> **EXERCISE REQUIREMENTS**:
Isolate every line in the records below with "agent" in it.

** Opening DATA FOR ANALYSIS block **

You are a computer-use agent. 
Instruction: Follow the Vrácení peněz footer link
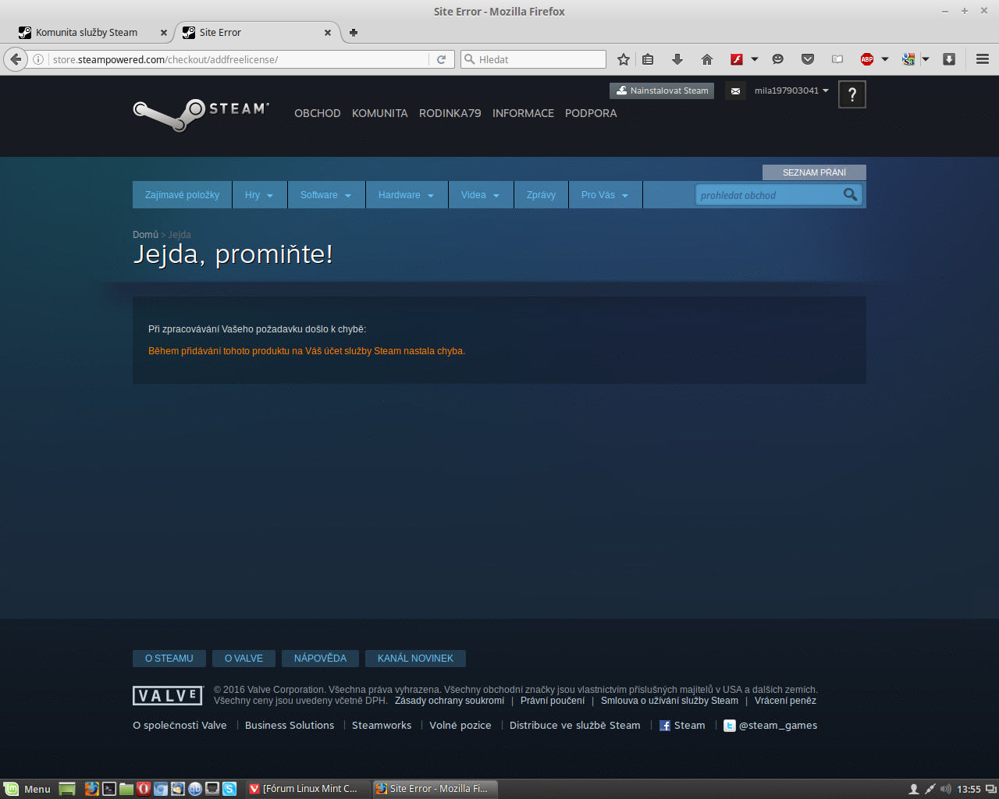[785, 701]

** Closing DATA FOR ANALYSIS block **
** Opening DATA FOR ANALYSIS block **

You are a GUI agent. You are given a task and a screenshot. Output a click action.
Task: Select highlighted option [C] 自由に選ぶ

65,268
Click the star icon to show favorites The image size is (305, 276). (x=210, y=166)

** Closing DATA FOR ANALYSIS block **
** Opening DATA FOR ANALYSIS block **

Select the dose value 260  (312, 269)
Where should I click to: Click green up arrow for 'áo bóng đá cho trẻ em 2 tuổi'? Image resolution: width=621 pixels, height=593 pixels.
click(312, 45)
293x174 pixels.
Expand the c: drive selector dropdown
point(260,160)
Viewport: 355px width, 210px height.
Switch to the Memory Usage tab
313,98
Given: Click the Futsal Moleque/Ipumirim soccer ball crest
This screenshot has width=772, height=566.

** Closing DATA FOR ANALYSIS block **

> **WRITTEN ANSWER**:
You are a computer-use agent. 
You are a GUI agent. You are given a task and a screenshot. Output a click action.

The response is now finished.